Notre pays, pour peu qu’il assure son redressement intérieur, peut en effet s’imposer comme la première des puissances européennes. Mais, au-delà, il a vocation, j’en suis convaincu, à jouer un grand rôle au service du continent tout entier. Car l’Europe a besoin de la France : pour assurer sa renaissance et retrouver collectivement son identité, son indépendance et sa puissance, notre continent doit pouvoir compter sur une nation fédératrice. Une nation qui puisse incarner le projet de cette Europe nouvelle, lui donner vie et mobiliser les forces nécessaires à sa mise en œuvre. Or, qui mieux que la France pourrait remplir cette mission essentielle ?
Notre nation constitue en effet une synthèse de l’Europe. Baignée par toutes les mers et ouverte sur la plaine nord-européenne, à la fois maritime et continentale, elle est au cœur géographique de notre continent. Réalisant en son sein l’union de l’Europe du Nord et du Sud, des influences latines, celtes et germaniques, elle constitue comme un condensé culturel et ethnique de l’Europe. Elle en est la quintessence.
D’ailleurs, lequel des autres grands pays européens serait-il mieux placé que la France pour jouer ce rôle d’initiateur et d’animateur ? L’Espagne, l’Italie, la Pologne ? Elles occupent une position trop périphérique par rapport au continent ! La Grande-Bretagne ? Elle est trop maritime et par ailleurs beaucoup trop liée aux états-Unis. L’Allemagne ? Elle demeure encore trop marquée par son passé du siècle dernier. Reste notre nation, qui possède toujours des traditions d’indépendance et de puissance que l’Europe devrait s’approprier.
La France en retour a besoin de l’Europe : elle n’a pas la taille suffisante pour s’imposer dans le monde de demain. Elle ne dispose pas d’une population assez nombreuse et d’une économie assez puissante pour agir et peser seule. Isolée, elle ne pourrait plus redevenir une nation de premier plan à l’échelle de la planète.

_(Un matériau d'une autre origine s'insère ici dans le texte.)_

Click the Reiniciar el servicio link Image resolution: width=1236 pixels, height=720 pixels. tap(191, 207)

Il est certes des petit pays qui vivent très bien tout seuls en offrant à leurs peuples la sécurité et la prospérité. Pour autant, rares sont ceux qui, comme la Confédération helvétique, ont trouvé une voie politique et économique leur apportant à la fois la paix et la richesse. La plupart d’entre eux connaissent la misère ou vivent sous la tutelle d’une grande puissance.
Au demeurant, la France ne peut nullement rêver d’un destin à la Suisse. Avec le poids politique et économique qui est encore le sien, comment notre pays pourrait-il rester en marge des grands enjeux géopolitiques et se mettre entre parenthèses pour vivre, heureux et caché, à l’écart du monde ? En raison du rôle qu’il a joué dans l’histoire, notre peuple ne peut se condamner à la marginalité, car il prendrait alors le risque de dépérir, comme il a d’ailleurs commencé à le faire. Il n’y a donc pas d’avenir pour la France dans le modèle suisse.

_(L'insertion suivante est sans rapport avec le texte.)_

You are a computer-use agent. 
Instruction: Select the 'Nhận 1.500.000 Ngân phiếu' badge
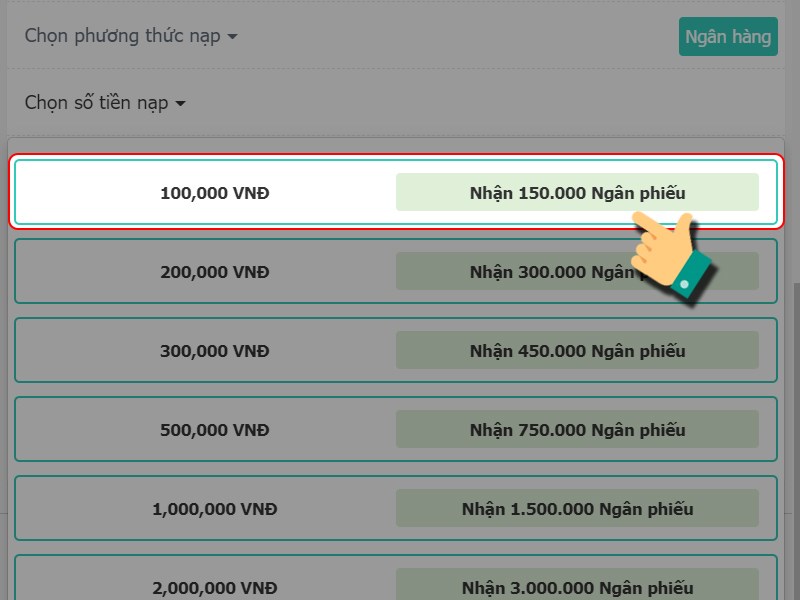577,508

Notre nation ne peut échapper à elle-même et doit donc se tourner vers l’Europe. Pour assurer son avenir et porter le grand projet qui devrait être le sien, il lui faut cette alliance féconde et enracinée avec les autres nations du continent. Aussi, j’en suis convaincu, le destin de la France et celui de l’Europe sont-ils aujourd’hui étroitement liés. L’une a besoin de l’autre pour continuer à exister et la seconde a besoin de la première pour recommencer à rayonner. La France, privée de l’Europe, deviendrait une nation sans lustre et sans avenir, et l’Europe, privée de la France, se réduirait à un magma sans identité et sans puissance.

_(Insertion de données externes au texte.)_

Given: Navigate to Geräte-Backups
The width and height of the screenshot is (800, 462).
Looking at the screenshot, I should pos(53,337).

Notre pays doit donc faire le choix de l’Europe, non pas l’Europe de Bruxelles synonyme pour les Français de contraintes, de dilution et de soumission et dont ils ne veulent plus, mais l’Europe nouvelle, celle qui doit s’imposer comme la première puissance mondiale. Ce grand projet d’une Europe européenne, indépendante et puissante, la France doit accepter la responsabilité historique de le faire aboutir. Elle doit en être le moteur.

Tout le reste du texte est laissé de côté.